The by argument in contrast() stratifies estimates by levels of a variable, producing subgroup-specific effects:

Code
contrast(fit,
  interventions = list(quit = static(1), continue = static(0)),
  by = "sex"
)

Diagnostics

Use diagnose() to check positivity and covariate balance after fitting:

Code
diag <- diagnose(fit)
diag          # print positivity + balance summary
plot(diag)    # Love plot (requires cobalt)
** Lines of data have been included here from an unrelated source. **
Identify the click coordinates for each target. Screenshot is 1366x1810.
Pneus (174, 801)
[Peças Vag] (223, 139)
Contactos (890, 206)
For IPW and matching, balance is computed via cobalt and includes standardised mean differences before and after adjustment.

Extracting results

causatr result objects support standard R generics:

coef(result)       # named vector of E[Y^a]
confint(result)    # CI matrix (respects custom `level`)
vcov(result)       # vcov of marginal means
tidy(result)       # broom-style tidy data frame
glance(result)     # broom-style one-row summary
plot(result)       # forest plot (requires forrest package)

Learning more

causatr includes detailed vignettes for each estimation method: g-computation, IPW, matching, longitudinal ICE, and methodological triangulation. Use vignette(package = "causatr") to see all available vignettes.